图 GLORI 2.0和3.0实现痕量样本全转录检测m⁶A修饰

　　在国家自然科学基金项目（批准号：22425071）等资助下，北京大学伊成器团队联合中科院遗传与发育生物研究所王秀杰团队，于2025年5月5日在《自然・方法》 （Nature Methods）期刊上发表了题为“Mild and ultrafast GLORI enables absolute quantification of m⁶A methylome from low-input samples”的研究论文，论文链接为https://www.nature.com/articles/s41592-025-02680-9。该研究攻克了表观转录组学领域的关键技术瓶颈，建立了适用于痕量样本的m⁶A绝对定量检测新技术。

　　N6-甲基腺嘌呤（m⁶A）是真核生物mRNA中最普遍的核心化学修饰之一，该修饰通过调控可变剪接、RNA转运及翻译稳定性等分子机制，在基因表达调控中发挥"分子开关"作用。研究团队前期建立了基于特异性脱氨反应的化学测序技术GLORI；然而，现有条件仍存在RNA降解、起始样本需求量大等局限性，限制了其在低输入样本中的广泛应用。

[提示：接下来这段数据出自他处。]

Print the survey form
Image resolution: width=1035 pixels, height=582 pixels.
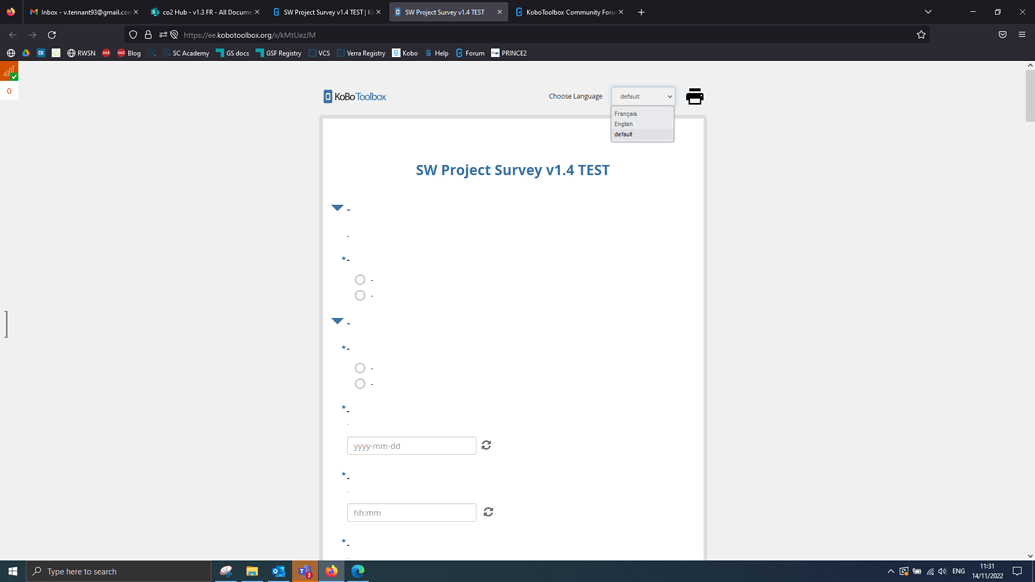click(694, 96)
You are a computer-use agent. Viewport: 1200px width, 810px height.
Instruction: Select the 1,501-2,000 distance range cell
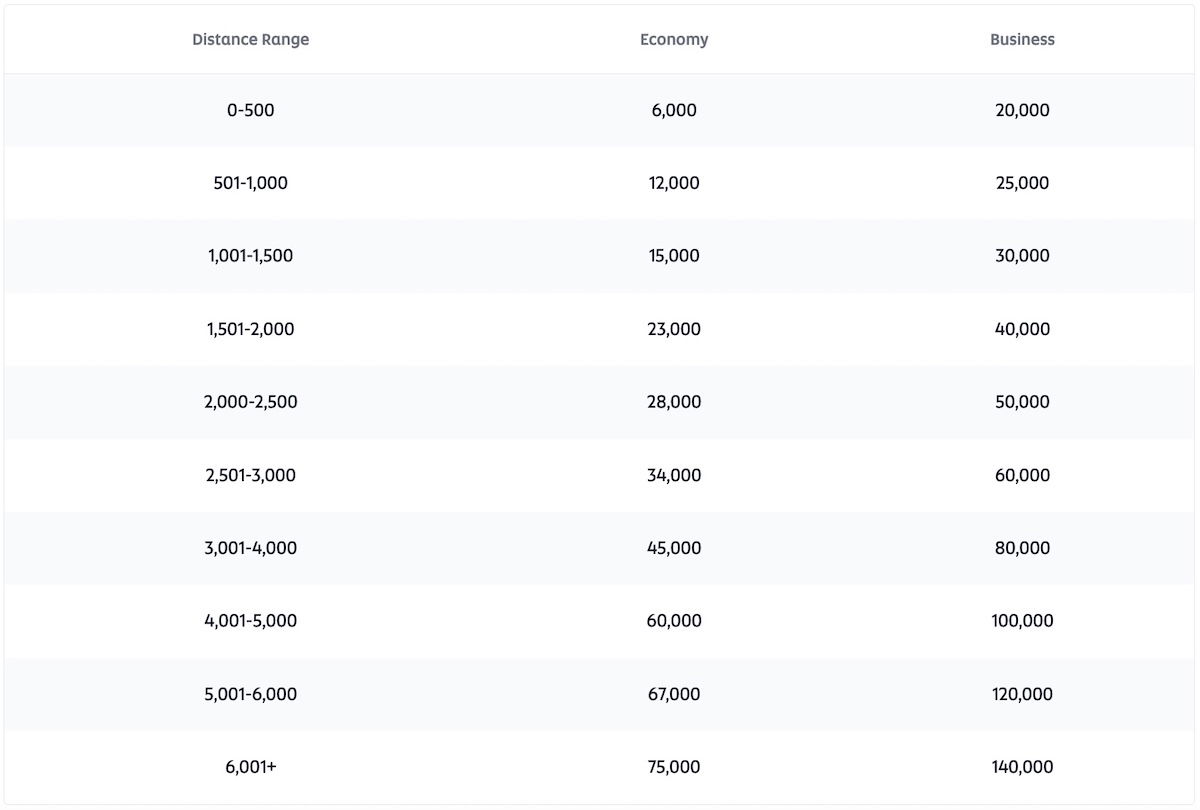pyautogui.click(x=250, y=329)
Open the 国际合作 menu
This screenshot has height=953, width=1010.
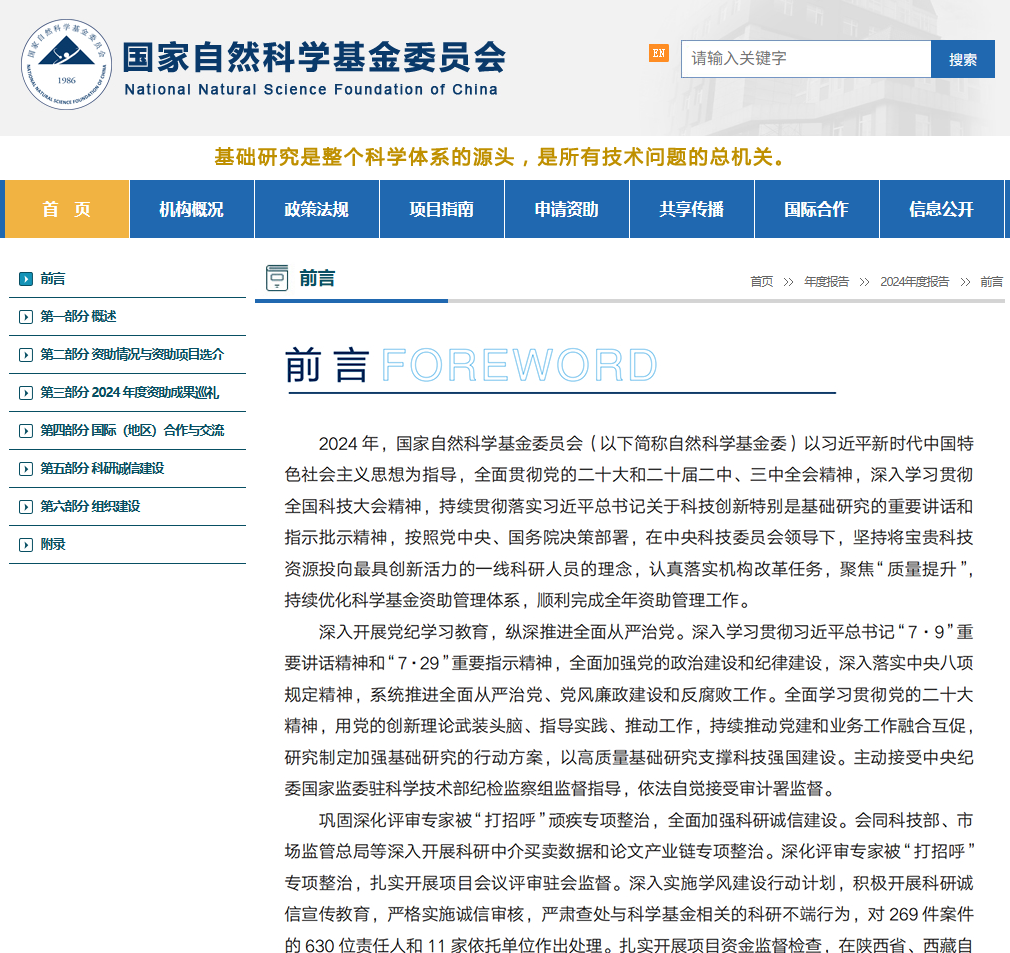pyautogui.click(x=816, y=208)
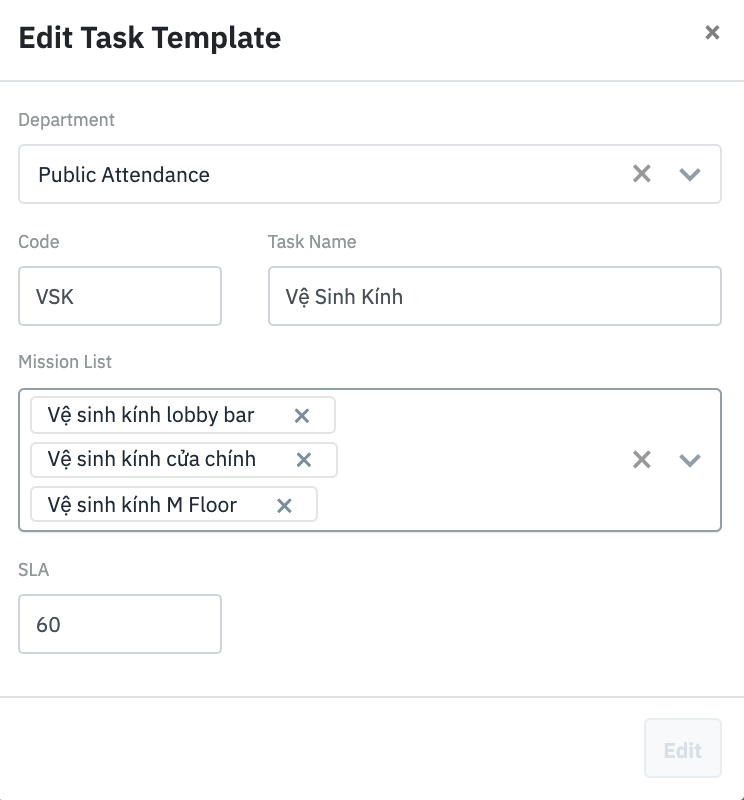Select the 'Vệ sinh kính M Floor' tag text
The width and height of the screenshot is (744, 800).
[x=142, y=505]
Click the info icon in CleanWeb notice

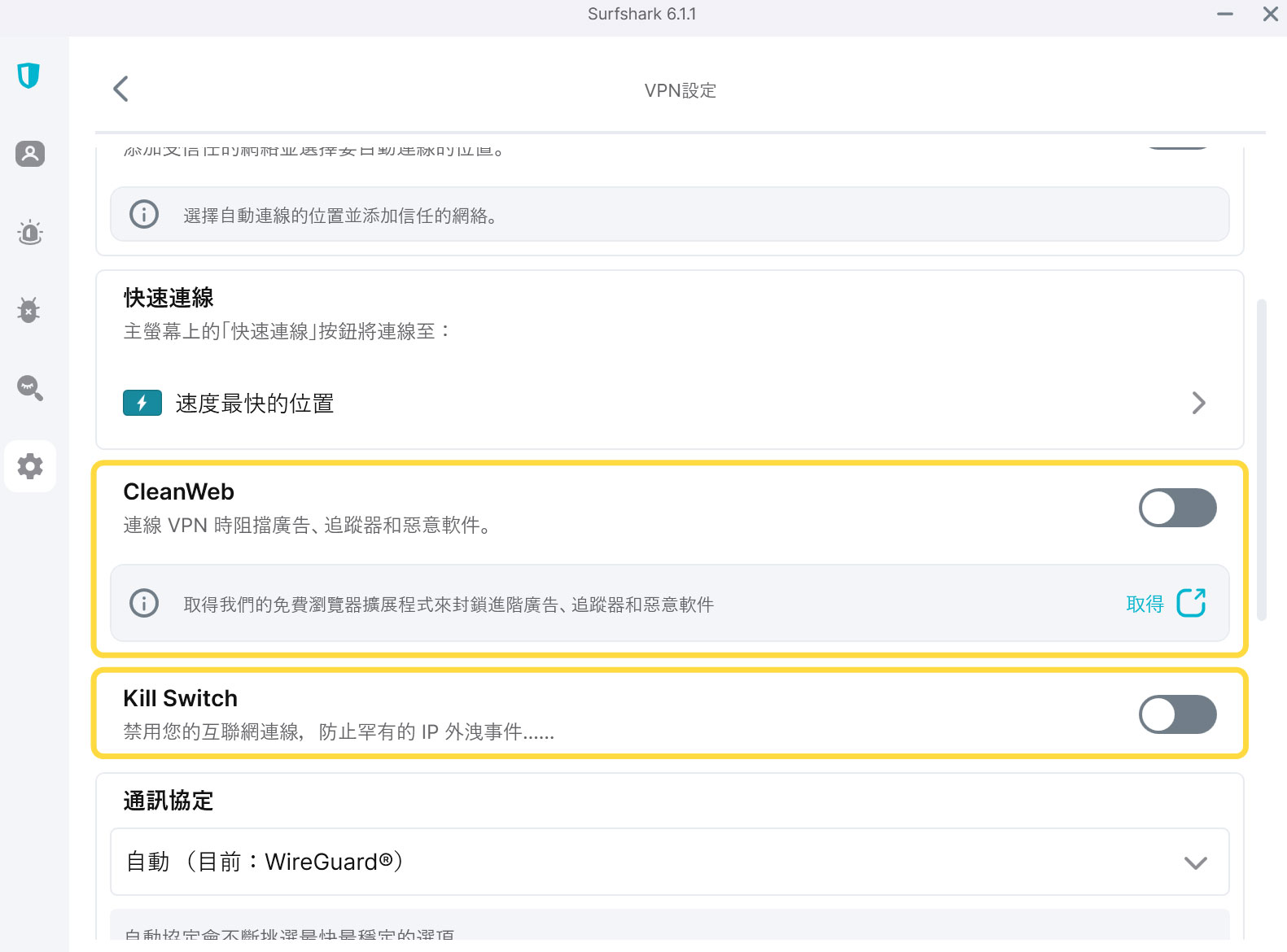144,603

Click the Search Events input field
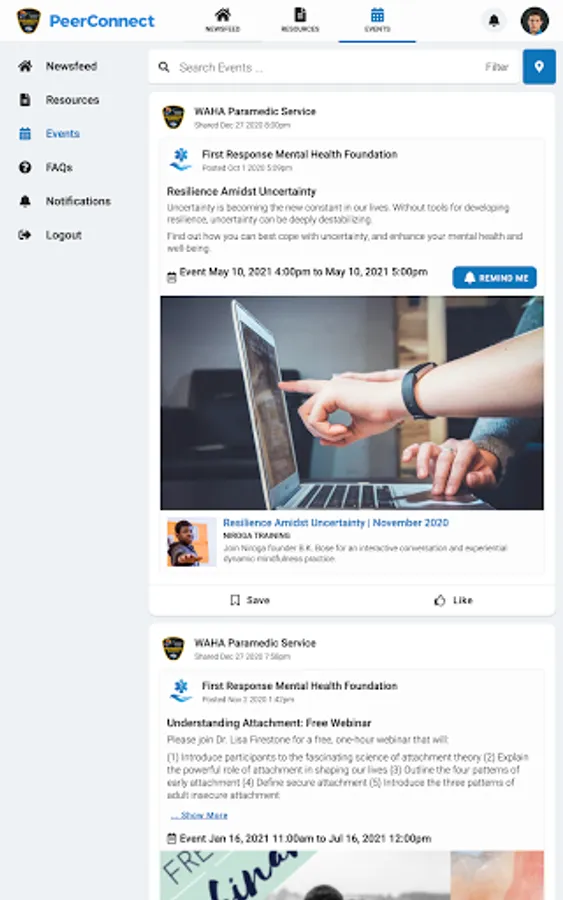[x=327, y=67]
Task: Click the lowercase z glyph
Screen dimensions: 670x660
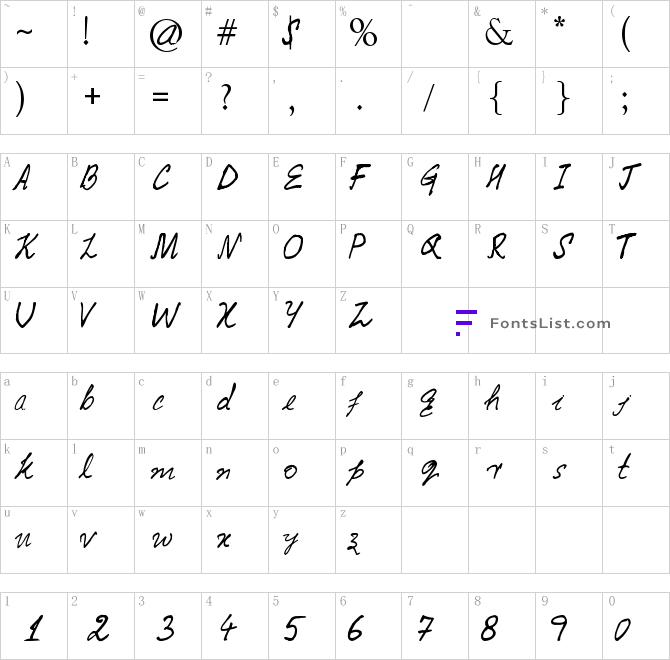Action: click(x=353, y=543)
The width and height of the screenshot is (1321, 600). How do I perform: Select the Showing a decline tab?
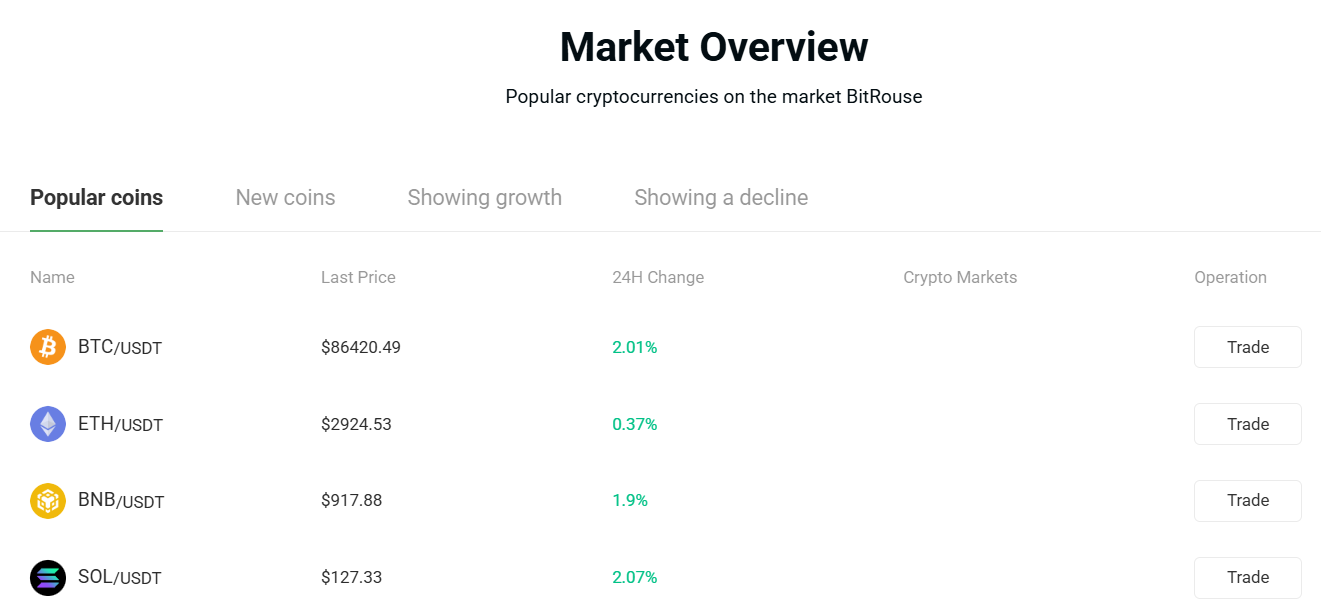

　　针对上述问题，该研究团队首先深入剖析了GLORI介导的脱氨机制，在此基础上优化反应条件，成功构建了新一代m⁶A检测方法— GLORI 2.0。该方法采用温和、快速且操作便捷的一锅式的反应流程，显著提升了RNA样品的完整性，大幅降低了对RNA起始量的需求（图a）。为进一步提升技术灵敏度，研究团队创新性地设计了一种反转录沉默载体RNA（RT-silencing carrier RNA），可在文库构建过程中自动被移除，从而避免对后续测序结果造成干扰。将该策略整合进GLORI 2.0体系后，研究人员进一步开发出GLORI 3.0技术，实现了从几百至几千个细胞中精准绘制m⁶A修饰图谱（图b）。实验验证表明，相较于原始GLORI方法，GLORI 2.0在多个关键指标上表现出显著优势：首先，其RNA起始量需求显著降低；其次，能够有效识别更多位于低丰度mRNA上的m⁶A修饰位点（图c）。而GLORI 3.0在保持类似定量性能的同时，更适合处理超低起始量RNA样本。为评估GLORI 3.0的实际应用潜力，研究团队将其应用于小鼠海马体突触和细胞质组分的m⁶A修饰分析，结果发现Slitrk3、Bdnf等突触相关基因具有较高的m⁶A修饰水平，提示该技术在低起始量样本中的应用可行性。

　　经过系统优化后的GLORI技术显著提升了m⁶A修饰检测的灵敏度与适用性，能够高效应对少量乃至痕量RNA样本的挑战。这一进展对于解析复杂组织亚细胞成分、异质性稀有细胞类型以及稀缺临床样本的表观转录组学研究具有重要意义。